*GIVEN RECORDS*
———

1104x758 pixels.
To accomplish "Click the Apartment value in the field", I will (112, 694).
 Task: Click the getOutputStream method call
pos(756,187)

———

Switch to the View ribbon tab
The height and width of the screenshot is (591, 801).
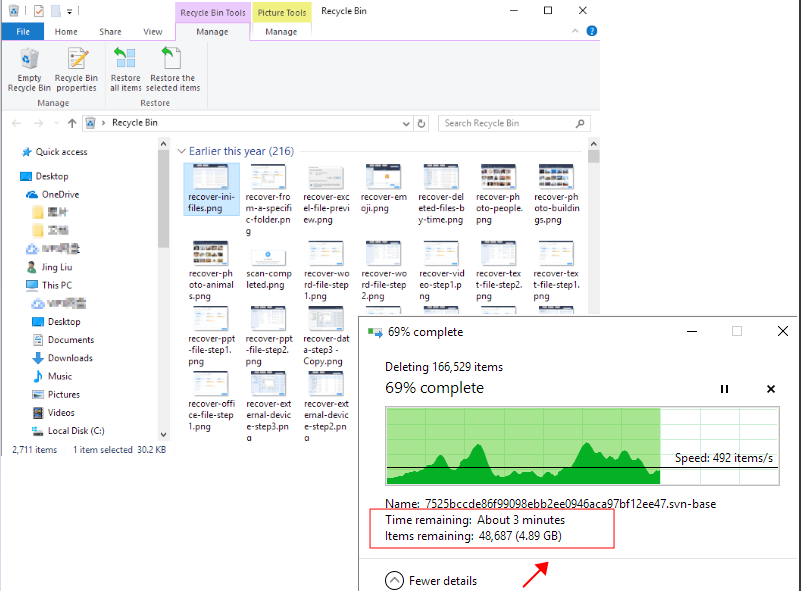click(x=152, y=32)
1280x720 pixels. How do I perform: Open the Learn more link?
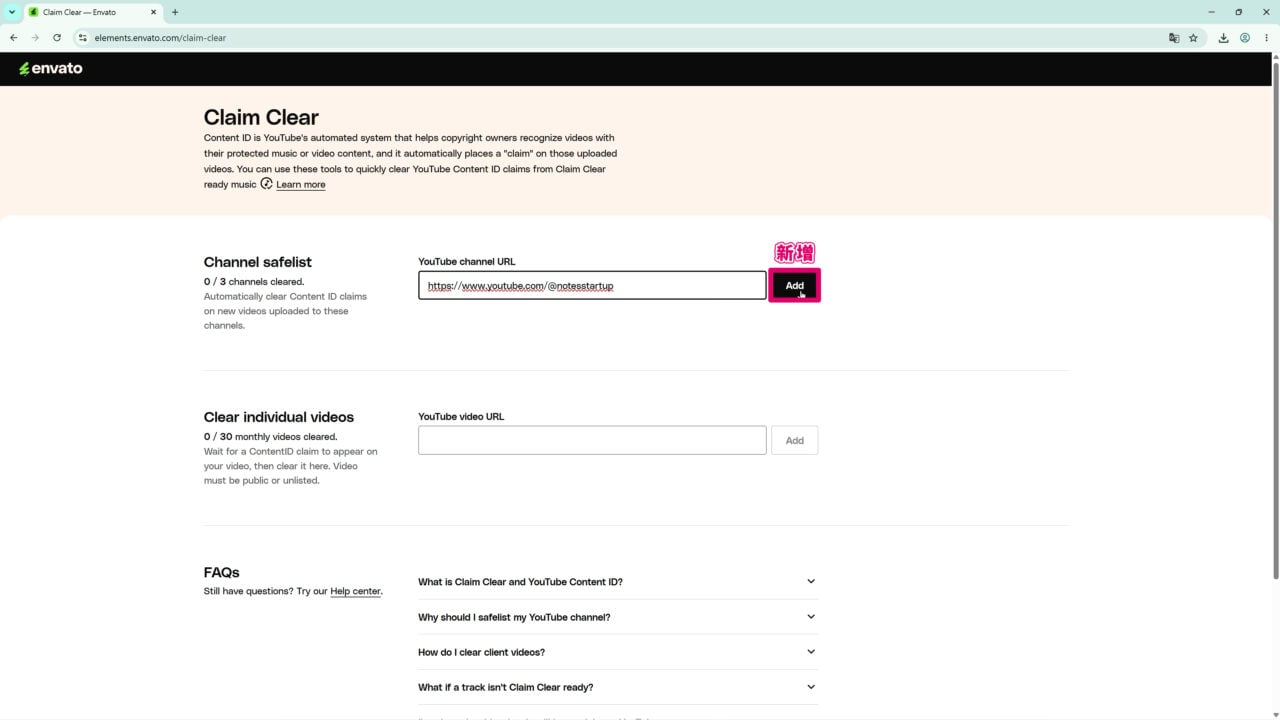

———

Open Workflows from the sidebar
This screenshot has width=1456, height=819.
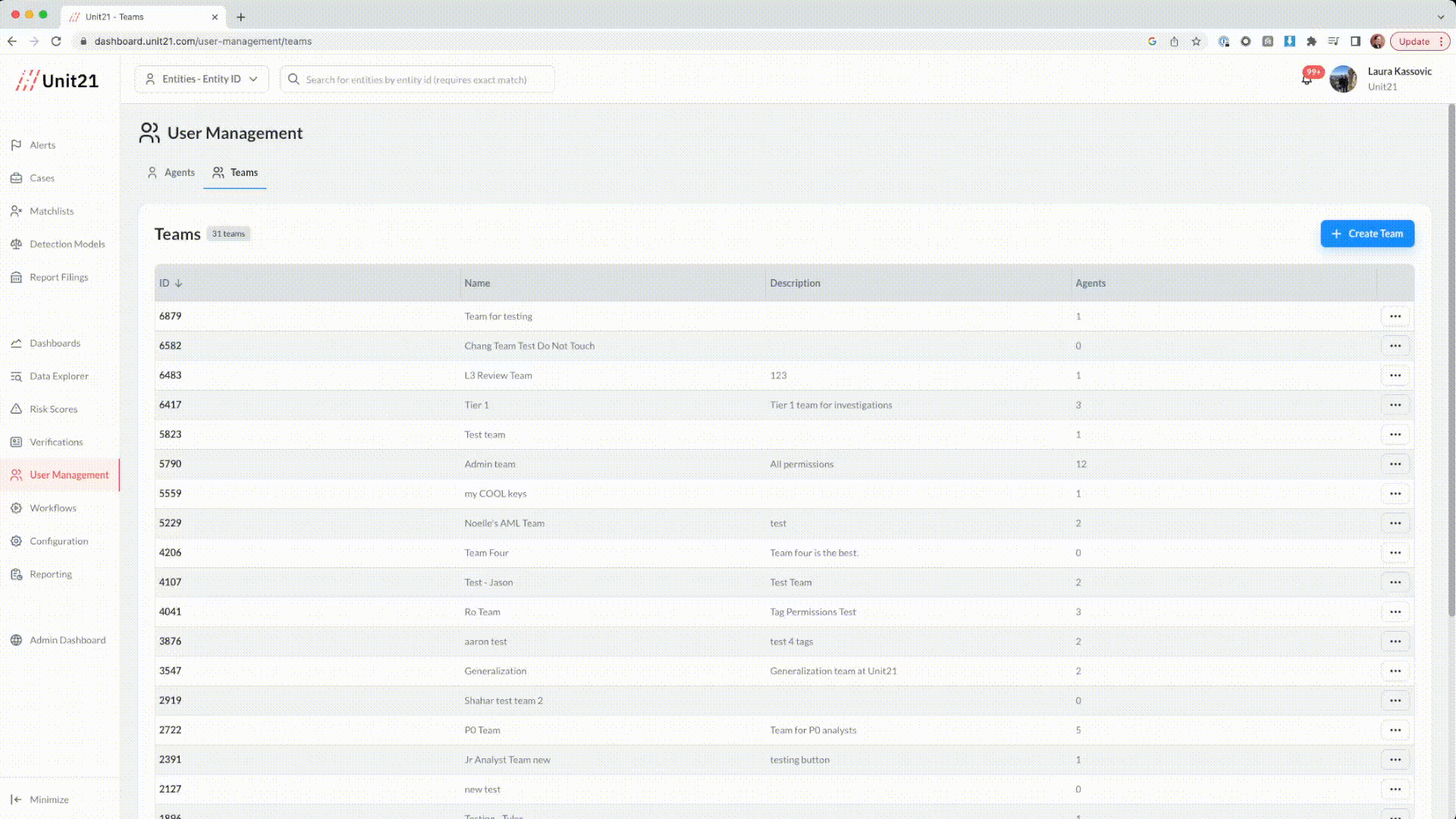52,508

———

*WHAT THE TASK REQUIRES*
Render everything from the line containing "1104x758 pixels." down to the line containing "pos(756,187)" as a numbered list, leaving out any blank lines.

*RESULT OF THE EXERCISE*
1. 1104x758 pixels.
2. To accomplish "Click the Apartment value in the field", I will (112, 694).
3.  Task: Click the getOutputStream method call
4. pos(756,187)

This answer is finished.